The key to understanding how and why this monumental event will take place lies in an overview of complexity theory.
In his book Currency Wars, Jim Rickards outlines four main principles underlying complex systems:
- They run on exponentially greater amounts of energy as they increase in size
- They are prone to catastrophic collapse
- They are not controlled from the top-down but evolve naturally from local interactions
- They have emergent properties, i.e. the “whole is greater than the sum of its parts”
Rickards summarizes the first two points, currently on most people's minds, by saying,
“highly complex systems such as civilizations require exponentially greater amounts of energy inputs to grow, while [Joseph] Tainter shows how those civilizations come to produce negative outputs in exchange for the inputs and eventually collapse. Money serves as an input-output measure applicable to a Chaisson model because it is a form of stored energy. Capital and currency markets are powerful complex systems nested within the larger Tainter model of civilization. As society becomes more complex, it requires exponentially greater amounts of money for support. At some point productivity and taxation can no longer sustain society, and elites attempt to cheat the input process with credit, leverage, debasement and other forms of psuedomoney that facilitate rent seeking over production. These methods work for a brief period before the illusion of debt fueled psuedogrowth is overtaken by the reality of lost wealth amid growing income inequality.”
Once we reach this critical state, complex systems typically undergo some sort of change to their organizational structure. Rickards outlines three possible changes: simplification, collapse, or conquest. We can all agree that simplification through various measures is necessary but not likely to happen voluntarily. This leads us back to the dreadful collapse and then, perhaps, eventual conquest. Knowing which of these outcomes is most likely to occur is largely dependent upon the third principle: How does society adapt in response to crisis?
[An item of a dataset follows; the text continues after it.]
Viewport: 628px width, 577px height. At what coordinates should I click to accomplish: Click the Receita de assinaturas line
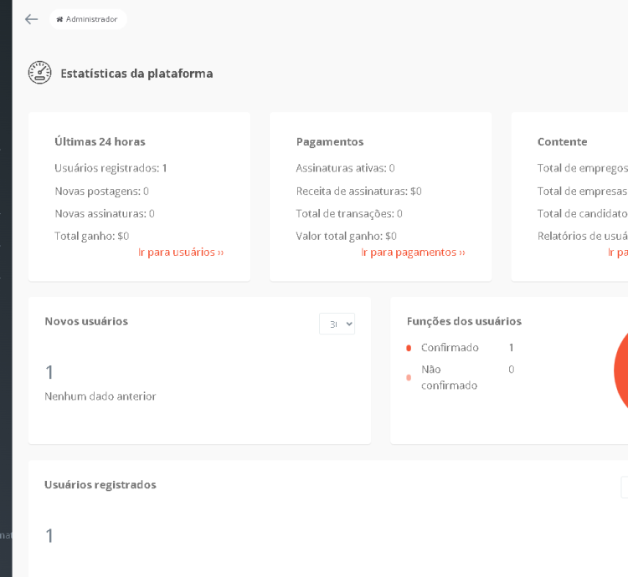pos(358,191)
We might be tempted at this point to think that this means the response by governments and central banks, but according to complexity theory, complex systems are primarily driven by the bottom-up and not from the top-down. Does that mean governments and banks have no influence over the economy? No. They just can’t control its ultimate direction without expending huge amounts of energy and worsening the eventual adjustment.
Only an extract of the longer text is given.